First break in your boots wearing the socks you will wear hiking to ensure proper fit. Take short hikes. You can also wear them around your town, do errands while wearing them. This will protect you from getting blisters.
Don't forget about getting your body in shape. Wear your backpack on short hikes while you are training so you will feel what it feels like to wear the backpack. Start slow fill your backpack only half full increasingly add more weight until it is full of everything you will bring, then increase the distances of your training hikes.
To Know You Gear
Once you are camping is not the time to figure out how all of your camping gear works. You will want to practice and figure out how it works in the comfort of your home or backyard. You'll want to test out your tent, water filter, camping stove, sleeping bag and any tools you will be bringing with you. This will also help you make a checklist of what to bring and replace anything that isn't working or is broken.
Pack your Backpack
Pack all your gear into your backpack, make sure it fits and it is not too heavy for you to carry for miles of hiking. You will want to look into packing for weight distribution. Sleeping bags go on the bottom as well as other gear you will use at night. Then pack your heaviest items such as food stash, water supply, or cook kit or stove. This will be best as it is next to your spine of your back. Wrap softer lower weight items, such as, tent body, rainfly, rain jacket, an insulation layer around weightier items to prevent from shifting. Keep frequently used items such as compass, GPS, sunscreen, sunglasses, bug spray,and first aide kit in the top pocket or external pocket. Always have a light source available. A well packed pack will not have things shifting, will feel balanced resting on your hips, feeling stable, one with your upper body.
Plan Your Adventure
Do your research. Go with a friend, it is safer and they can carry half the load. Get a map of your destination. Make sure it is of your hiking level, check the mileage and elevation to suit your comfort level. If the trails end at a dead end make sure you have a way to get back. You can bring another car and leave one at the end of the trail so you can get back. Or you can just stay camped in one spot and go day hiking, fishing and relaxing.

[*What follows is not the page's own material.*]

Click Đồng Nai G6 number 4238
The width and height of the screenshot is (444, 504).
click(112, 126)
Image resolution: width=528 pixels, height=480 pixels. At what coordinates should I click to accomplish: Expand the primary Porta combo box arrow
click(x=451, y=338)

Always check for water sources, You will be filtering your water so you better know where the good water sources are in advance. While you're checking your water sources, check the ranger district to get information about permits and regulations. You will need information about the weather as well since weather patterns can change quickly.
Now that you're ready to go backpacking there is some etiquette you will need to know. You most likely will see other campers at the destination sites. These campers probably came for unanimity and seclusion. Out of respect for other people be quiet, voices carry in the wilderness. Don't camp next to someone else's camp.
Set up 100 ft from a bwater source. But never wash dishes in it. You'll need to make catholes to bury your waste, far from freshwater. Use toilet paper only plain white, non-perfumed brands. It is best to leave no trace behind and take the toilet paper use it as trash. Urinating can attract wildlife so dilute it with water or urinate on rocks, pine needles or gravel.